The second she came across it, she barely glanced at it before rolling her eyes so hard, I thought she might hurt herself. An O’Keeffe is that recognizable.

Why am I telling you this story? Well, because I can’t stand Charles Dickens.

I know, I know.

It gets worse: I’ve only read A Christmas Carol. I’ve not read any of his other works. Some of you are gasping right now. Judge me; I don’t care.

Ian Andrews of Center for Lit teases me about this. “You’ve got to read Great Expectations,” he says.

“No,” I reply.

“But, it’s so good,” he says.

“But it’s Dickens,” I say. “The man was paid by the word, and it shows.”

I used to work as a journalist, and I prided myself on calling in at night on the way back from a city council meeting and asking how many inches I had. Upon arrival in the office, and on a tight deadline, I was able to write to exactly that many inches on a first draft. Brevity was close to godliness. Say what you mean, and get out of the way. This is why I love both Hemingway and Twitter.

My disdain for Dickens has been put to the test in recent years. When designing my syllabus for my first literature class, I needed something for the few short weeks between Thanksgiving and Christmas. Of course, I wanted to read something festive and in the spirit of the season. Of course, as a novella, A Christmas Carol was something that could easily be read and discussed in three weeks. And of course, of course, I shouldn’t let my personal feelings get in the way of my students discovering a wonderful classic work and author, even if it is Charles Dickens. Humbug.

So we read it. After classes on the first day of our Dickens unit, I sent Ian the following text: “OK. Dickens. I didn’t say it, but he might be growing on me.”

Y’all. That text was hard to send, but I am a grown woman, and I can admit when I’m wrong.

In fact, our three-week unit on Dickens went so well, and I enjoyed reading all their literary analysis papers so much that I repeated the unit the following year. Yes, I taught Dickens again, which meant I had to read A Christmas Carol again.

If I moved from disdain to toleration after the first year, it’s possible that my miserly Dickensian heart softened after that next year. I have come to appreciate Dickens’ most popular Christmas tale. I have even come to appreciate his writing, his turns of phrase, and his quick wit. The opening line is brilliant: “Marley was dead: to begin with.” With a line like that, you know this is a set up and Marley is going to reappear. Why, yes, I’d like to read more.

When Scrooge’s nephew comes to visit Scrooge’s office, he lectures Scrooge on the virtue of Christmas. Cratchit, in front of his pathetic, one-coal fire, applauds the speech. Dickens writes of the clerk, “becoming immediately sensible of the impropriety, he poked the fire, and extinguished the last frail spark for ever.” Now, that’s funny.

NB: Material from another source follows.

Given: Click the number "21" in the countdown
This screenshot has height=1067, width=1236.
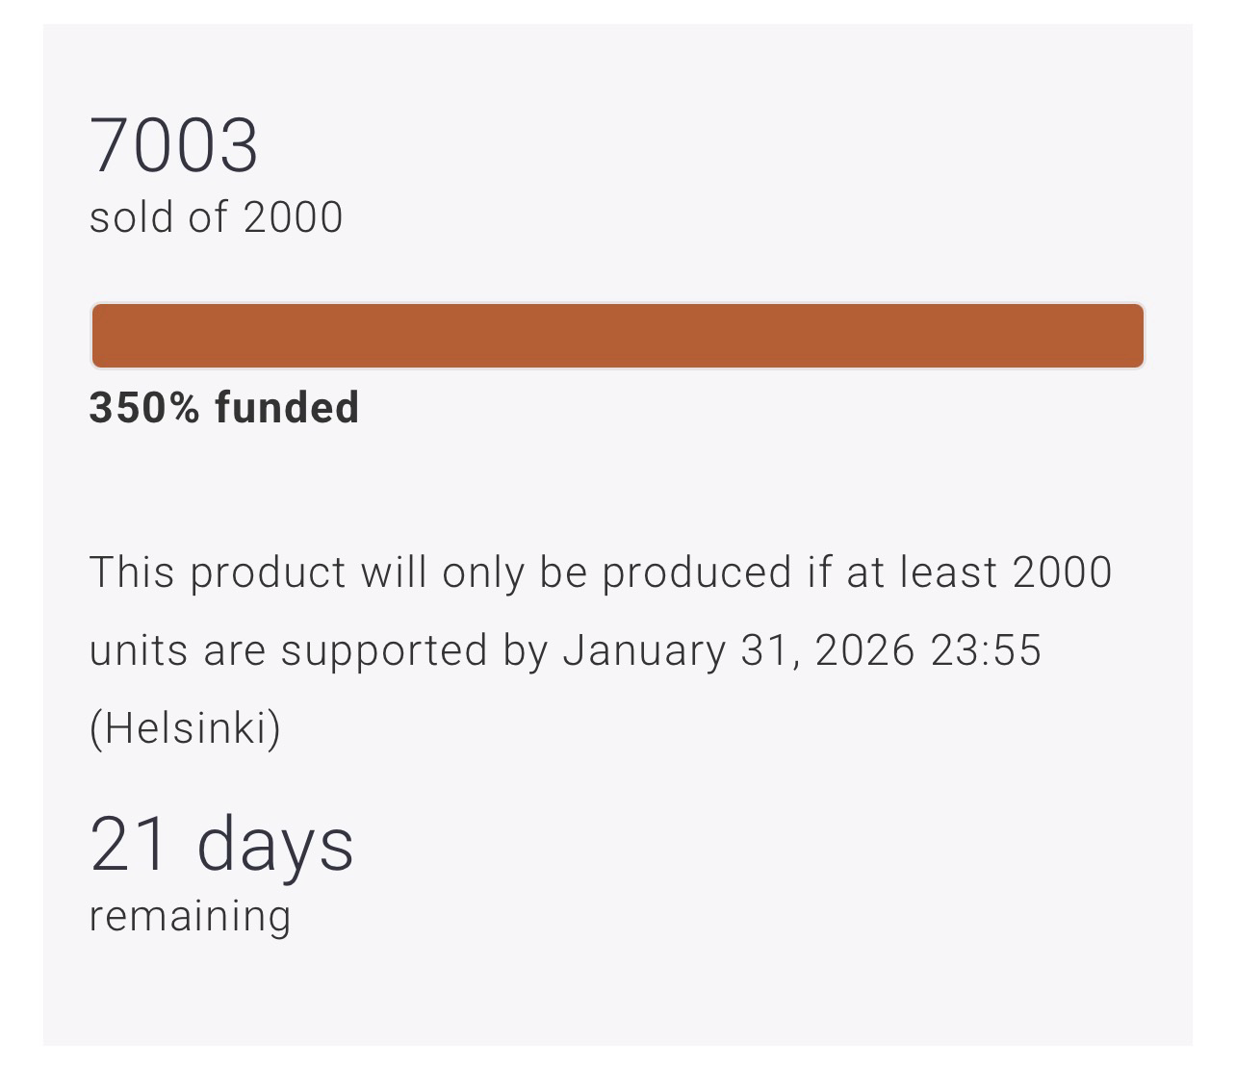Looking at the screenshot, I should [x=129, y=844].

I might even venture to read his other Christmas tales that exist in the Penguin classics volume I have. “The Story of the Goblins Who Stole a Sexton” and “The Haunted Man and the Ghost’s Bargain” are other titles that exist in this edition. I mean, come on. Goblins and ghosts? Memento that mori, baby; I’m in.

I don’t have to love Dickens. I don’t have to ever read Great Expectations or Oliver Twist, and I certainly am not required to ever, ever read Little Dorrit. There are plenty of books I will never read in my lifetime, and I’m not rushing Dickens to the top of my list anytime soon. But who knows? Maybe one day I will.

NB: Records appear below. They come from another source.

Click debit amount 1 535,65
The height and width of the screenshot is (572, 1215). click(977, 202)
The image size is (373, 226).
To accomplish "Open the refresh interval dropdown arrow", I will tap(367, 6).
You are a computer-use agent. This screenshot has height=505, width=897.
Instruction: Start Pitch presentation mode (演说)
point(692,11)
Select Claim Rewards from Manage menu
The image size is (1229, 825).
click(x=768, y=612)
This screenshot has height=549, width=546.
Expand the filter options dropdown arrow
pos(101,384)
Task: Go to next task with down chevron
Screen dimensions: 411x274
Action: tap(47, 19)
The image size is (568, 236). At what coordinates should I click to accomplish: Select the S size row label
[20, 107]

A couple of years back, Mary Judah took a three-week painting class through the arts program our town offers. One of the artist studies they used was on O’Keeffe. She asked if she could skip that day. I told her no. I told her that just because she didn’t care for an artist’s work didn’t mean there was nothing she could learn from that artist. She ended up enjoying the class and the work she produced in it.

Perhaps, Dickens, too, has something to teach me about art, writing, and humanity if only I would humble myself enough to listen. Humbug.